● **Saved entries**
^^^^
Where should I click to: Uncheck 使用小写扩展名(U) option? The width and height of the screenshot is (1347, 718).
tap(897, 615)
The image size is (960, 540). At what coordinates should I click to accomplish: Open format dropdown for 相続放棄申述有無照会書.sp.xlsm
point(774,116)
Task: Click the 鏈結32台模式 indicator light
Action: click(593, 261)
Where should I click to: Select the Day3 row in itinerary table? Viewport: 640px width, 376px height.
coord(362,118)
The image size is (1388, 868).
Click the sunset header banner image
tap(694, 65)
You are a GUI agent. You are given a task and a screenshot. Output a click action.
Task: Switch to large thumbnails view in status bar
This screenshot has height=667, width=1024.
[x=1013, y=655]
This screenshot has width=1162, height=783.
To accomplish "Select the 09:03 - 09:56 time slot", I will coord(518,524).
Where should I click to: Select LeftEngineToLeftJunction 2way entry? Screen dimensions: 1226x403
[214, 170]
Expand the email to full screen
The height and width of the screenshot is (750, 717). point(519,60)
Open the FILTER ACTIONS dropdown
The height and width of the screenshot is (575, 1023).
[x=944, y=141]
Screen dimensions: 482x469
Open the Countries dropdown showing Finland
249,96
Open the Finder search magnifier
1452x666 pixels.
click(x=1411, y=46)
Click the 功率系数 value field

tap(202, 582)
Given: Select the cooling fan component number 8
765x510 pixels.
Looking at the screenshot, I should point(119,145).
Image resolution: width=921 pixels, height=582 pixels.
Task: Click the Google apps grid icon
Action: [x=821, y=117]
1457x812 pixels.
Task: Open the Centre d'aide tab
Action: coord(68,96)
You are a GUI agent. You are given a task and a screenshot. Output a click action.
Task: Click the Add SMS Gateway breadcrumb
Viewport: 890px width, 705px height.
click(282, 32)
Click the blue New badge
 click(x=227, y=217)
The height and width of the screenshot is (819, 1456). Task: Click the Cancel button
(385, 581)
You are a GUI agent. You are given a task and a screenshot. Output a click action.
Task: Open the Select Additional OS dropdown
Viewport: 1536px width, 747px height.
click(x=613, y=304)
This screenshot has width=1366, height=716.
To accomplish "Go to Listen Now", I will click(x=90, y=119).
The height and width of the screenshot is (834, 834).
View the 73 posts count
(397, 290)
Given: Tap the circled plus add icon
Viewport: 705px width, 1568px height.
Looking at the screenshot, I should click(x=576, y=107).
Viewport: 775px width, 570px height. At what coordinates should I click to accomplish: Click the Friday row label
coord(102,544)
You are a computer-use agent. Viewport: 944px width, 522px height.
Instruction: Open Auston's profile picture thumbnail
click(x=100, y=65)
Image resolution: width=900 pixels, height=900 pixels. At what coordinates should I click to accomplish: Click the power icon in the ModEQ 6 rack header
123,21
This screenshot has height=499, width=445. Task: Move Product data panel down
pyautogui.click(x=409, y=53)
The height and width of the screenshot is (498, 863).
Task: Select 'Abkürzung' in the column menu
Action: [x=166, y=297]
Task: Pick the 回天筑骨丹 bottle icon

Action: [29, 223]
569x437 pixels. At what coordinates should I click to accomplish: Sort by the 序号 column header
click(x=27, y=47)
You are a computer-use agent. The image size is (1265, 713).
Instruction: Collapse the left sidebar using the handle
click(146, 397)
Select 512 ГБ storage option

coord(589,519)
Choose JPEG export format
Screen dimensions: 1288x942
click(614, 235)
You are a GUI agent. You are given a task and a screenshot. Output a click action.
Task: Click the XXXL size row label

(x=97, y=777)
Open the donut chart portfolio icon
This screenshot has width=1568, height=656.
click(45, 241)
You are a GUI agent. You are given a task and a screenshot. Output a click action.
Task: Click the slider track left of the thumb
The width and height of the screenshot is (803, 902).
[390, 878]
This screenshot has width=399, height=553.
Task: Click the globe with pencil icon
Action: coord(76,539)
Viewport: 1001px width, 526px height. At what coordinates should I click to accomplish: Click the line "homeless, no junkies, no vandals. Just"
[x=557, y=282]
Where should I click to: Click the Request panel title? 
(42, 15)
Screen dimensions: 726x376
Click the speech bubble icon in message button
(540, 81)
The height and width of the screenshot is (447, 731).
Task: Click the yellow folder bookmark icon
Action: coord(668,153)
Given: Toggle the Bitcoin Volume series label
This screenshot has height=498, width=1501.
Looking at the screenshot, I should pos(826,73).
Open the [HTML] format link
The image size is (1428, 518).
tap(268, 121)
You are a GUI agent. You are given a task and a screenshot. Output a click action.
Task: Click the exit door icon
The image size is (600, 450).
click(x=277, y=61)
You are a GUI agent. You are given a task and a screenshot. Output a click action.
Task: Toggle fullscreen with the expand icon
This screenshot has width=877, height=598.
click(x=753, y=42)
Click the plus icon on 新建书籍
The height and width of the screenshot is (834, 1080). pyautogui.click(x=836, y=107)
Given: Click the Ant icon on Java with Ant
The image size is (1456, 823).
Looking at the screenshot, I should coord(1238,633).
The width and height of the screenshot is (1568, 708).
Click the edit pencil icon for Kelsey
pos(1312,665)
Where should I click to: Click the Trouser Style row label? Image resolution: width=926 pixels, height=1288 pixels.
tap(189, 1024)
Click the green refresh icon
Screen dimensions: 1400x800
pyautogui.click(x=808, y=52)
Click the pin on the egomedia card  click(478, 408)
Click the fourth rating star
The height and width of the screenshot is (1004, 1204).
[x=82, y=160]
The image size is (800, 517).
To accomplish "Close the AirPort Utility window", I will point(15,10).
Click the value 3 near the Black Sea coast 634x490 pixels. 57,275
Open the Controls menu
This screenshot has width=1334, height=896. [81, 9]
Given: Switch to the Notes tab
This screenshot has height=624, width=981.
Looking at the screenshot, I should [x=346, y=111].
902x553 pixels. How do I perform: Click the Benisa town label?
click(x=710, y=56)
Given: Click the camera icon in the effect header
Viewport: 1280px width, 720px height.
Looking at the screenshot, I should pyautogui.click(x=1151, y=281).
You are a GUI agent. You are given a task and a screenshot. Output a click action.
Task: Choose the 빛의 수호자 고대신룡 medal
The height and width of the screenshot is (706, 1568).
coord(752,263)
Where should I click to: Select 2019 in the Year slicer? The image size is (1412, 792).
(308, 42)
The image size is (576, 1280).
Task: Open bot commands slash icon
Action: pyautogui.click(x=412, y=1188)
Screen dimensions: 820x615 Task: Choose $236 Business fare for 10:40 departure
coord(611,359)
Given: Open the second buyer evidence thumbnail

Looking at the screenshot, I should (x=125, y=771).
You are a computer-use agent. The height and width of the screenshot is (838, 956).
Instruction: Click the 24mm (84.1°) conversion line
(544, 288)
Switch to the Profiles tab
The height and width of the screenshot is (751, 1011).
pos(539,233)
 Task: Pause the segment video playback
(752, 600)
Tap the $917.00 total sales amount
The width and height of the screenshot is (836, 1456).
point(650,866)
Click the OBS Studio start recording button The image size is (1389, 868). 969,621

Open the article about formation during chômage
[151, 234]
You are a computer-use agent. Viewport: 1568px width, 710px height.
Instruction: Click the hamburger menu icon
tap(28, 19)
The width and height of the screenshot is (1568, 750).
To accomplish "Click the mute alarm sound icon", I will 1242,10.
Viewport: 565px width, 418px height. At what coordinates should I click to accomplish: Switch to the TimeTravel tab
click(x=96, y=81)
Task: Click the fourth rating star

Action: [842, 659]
^^^^
Your answer should be the records themselves, returned word for word.

● **Output below**
Where should I click to: Uncheck 使用小写扩展名(U) option? The width and height of the screenshot is (1347, 718).
tap(897, 615)
The image size is (960, 540). At what coordinates should I click to accomplish: Open format dropdown for 相続放棄申述有無照会書.sp.xlsm
point(774,116)
Task: Click the 鏈結32台模式 indicator light
Action: click(593, 261)
Where should I click to: Select the Day3 row in itinerary table? Viewport: 640px width, 376px height.
coord(362,118)
The image size is (1388, 868).
Click the sunset header banner image
tap(694, 65)
You are a GUI agent. You are given a task and a screenshot. Output a click action.
Task: Switch to large thumbnails view in status bar
This screenshot has height=667, width=1024.
[x=1013, y=655]
This screenshot has width=1162, height=783.
To accomplish "Select the 09:03 - 09:56 time slot", I will coord(518,524).
Where should I click to: Select LeftEngineToLeftJunction 2way entry? Screen dimensions: 1226x403
[214, 170]
Expand the email to full screen
The height and width of the screenshot is (750, 717). point(519,60)
Open the FILTER ACTIONS dropdown
The height and width of the screenshot is (575, 1023).
[x=944, y=141]
Screen dimensions: 482x469
Open the Countries dropdown showing Finland
249,96
Open the Finder search magnifier
1452x666 pixels.
click(x=1411, y=46)
Click the 功率系数 value field

tap(202, 582)
Given: Select the cooling fan component number 8
765x510 pixels.
Looking at the screenshot, I should point(119,145).
Image resolution: width=921 pixels, height=582 pixels.
Task: Click the Google apps grid icon
Action: [x=821, y=117]
1457x812 pixels.
Task: Open the Centre d'aide tab
Action: coord(68,96)
You are a GUI agent. You are given a task and a screenshot. Output a click action.
Task: Click the Add SMS Gateway breadcrumb
Viewport: 890px width, 705px height.
click(282, 32)
Click the blue New badge
 click(x=227, y=217)
The height and width of the screenshot is (819, 1456). Task: Click the Cancel button
(385, 581)
You are a GUI agent. You are given a task and a screenshot. Output a click action.
Task: Open the Select Additional OS dropdown
Viewport: 1536px width, 747px height.
click(x=613, y=304)
This screenshot has width=1366, height=716.
To accomplish "Go to Listen Now", I will click(x=90, y=119).
The height and width of the screenshot is (834, 834).
View the 73 posts count
(397, 290)
Given: Tap the circled plus add icon
Viewport: 705px width, 1568px height.
Looking at the screenshot, I should click(x=576, y=107).
Viewport: 775px width, 570px height. At what coordinates should I click to accomplish: Click the Friday row label
coord(102,544)
You are a computer-use agent. Viewport: 944px width, 522px height.
Instruction: Open Auston's profile picture thumbnail
click(x=100, y=65)
Image resolution: width=900 pixels, height=900 pixels. At what coordinates should I click to accomplish: Click the power icon in the ModEQ 6 rack header
123,21
This screenshot has height=499, width=445. Task: Move Product data panel down
pyautogui.click(x=409, y=53)
The height and width of the screenshot is (498, 863).
Task: Select 'Abkürzung' in the column menu
Action: [x=166, y=297]
Task: Pick the 回天筑骨丹 bottle icon

Action: [29, 223]
569x437 pixels. At what coordinates should I click to accomplish: Sort by the 序号 column header
click(x=27, y=47)
You are a computer-use agent. The image size is (1265, 713).
Instruction: Collapse the left sidebar using the handle
click(146, 397)
Select 512 ГБ storage option

coord(589,519)
Choose JPEG export format
Screen dimensions: 1288x942
click(614, 235)
You are a GUI agent. You are given a task and a screenshot. Output a click action.
Task: Click the XXXL size row label

(x=97, y=777)
Open the donut chart portfolio icon
This screenshot has width=1568, height=656.
click(45, 241)
You are a GUI agent. You are given a task and a screenshot. Output a click action.
Task: Click the slider track left of the thumb
The width and height of the screenshot is (803, 902).
[390, 878]
This screenshot has width=399, height=553.
Task: Click the globe with pencil icon
Action: coord(76,539)
Viewport: 1001px width, 526px height. At what coordinates should I click to accomplish: Click the line "homeless, no junkies, no vandals. Just"
[x=557, y=282]
Where should I click to: Click the Request panel title? 
(42, 15)
Screen dimensions: 726x376
Click the speech bubble icon in message button
(540, 81)
The height and width of the screenshot is (447, 731).
Task: Click the yellow folder bookmark icon
Action: coord(668,153)
Given: Toggle the Bitcoin Volume series label
This screenshot has height=498, width=1501.
Looking at the screenshot, I should pos(826,73).
Open the [HTML] format link
The image size is (1428, 518).
tap(268, 121)
You are a GUI agent. You are given a task and a screenshot. Output a click action.
Task: Click the exit door icon
The image size is (600, 450).
click(x=277, y=61)
You are a GUI agent. You are given a task and a screenshot. Output a click action.
Task: Toggle fullscreen with the expand icon
This screenshot has width=877, height=598.
click(x=753, y=42)
Click the plus icon on 新建书籍
The height and width of the screenshot is (834, 1080). pyautogui.click(x=836, y=107)
Given: Click the Ant icon on Java with Ant
The image size is (1456, 823).
Looking at the screenshot, I should coord(1238,633).
The width and height of the screenshot is (1568, 708).
Click the edit pencil icon for Kelsey
pos(1312,665)
Where should I click to: Click the Trouser Style row label? Image resolution: width=926 pixels, height=1288 pixels.
tap(189, 1024)
Click the green refresh icon
Screen dimensions: 1400x800
pyautogui.click(x=808, y=52)
Click the pin on the egomedia card  click(478, 408)
Click the fourth rating star
The height and width of the screenshot is (1004, 1204).
[x=82, y=160]
The image size is (800, 517).
To accomplish "Close the AirPort Utility window", I will point(15,10).
Click the value 3 near the Black Sea coast 634x490 pixels. 57,275
Open the Controls menu
This screenshot has width=1334, height=896. [81, 9]
Given: Switch to the Notes tab
This screenshot has height=624, width=981.
Looking at the screenshot, I should [x=346, y=111].
902x553 pixels. How do I perform: Click the Benisa town label?
click(x=710, y=56)
Given: Click the camera icon in the effect header
Viewport: 1280px width, 720px height.
Looking at the screenshot, I should pyautogui.click(x=1151, y=281).
You are a GUI agent. You are given a task and a screenshot. Output a click action.
Task: Choose the 빛의 수호자 고대신룡 medal
The height and width of the screenshot is (706, 1568).
coord(752,263)
Where should I click to: Select 2019 in the Year slicer? The image size is (1412, 792).
(308, 42)
The image size is (576, 1280).
Task: Open bot commands slash icon
Action: pyautogui.click(x=412, y=1188)
Screen dimensions: 820x615 Task: Choose $236 Business fare for 10:40 departure
coord(611,359)
Given: Open the second buyer evidence thumbnail

Looking at the screenshot, I should (x=125, y=771).
You are a computer-use agent. The height and width of the screenshot is (838, 956).
Instruction: Click the 24mm (84.1°) conversion line
(544, 288)
Switch to the Profiles tab
The height and width of the screenshot is (751, 1011).
pos(539,233)
 Task: Pause the segment video playback
(752, 600)
Tap the $917.00 total sales amount
The width and height of the screenshot is (836, 1456).
point(650,866)
Click the OBS Studio start recording button The image size is (1389, 868). 969,621

Open the article about formation during chômage
[151, 234]
You are a computer-use agent. Viewport: 1568px width, 710px height.
Instruction: Click the hamburger menu icon
tap(28, 19)
The width and height of the screenshot is (1568, 750).
To accomplish "Click the mute alarm sound icon", I will 1242,10.
Viewport: 565px width, 418px height. At what coordinates should I click to accomplish: Switch to the TimeTravel tab
click(x=96, y=81)
Task: Click the fourth rating star

Action: [842, 659]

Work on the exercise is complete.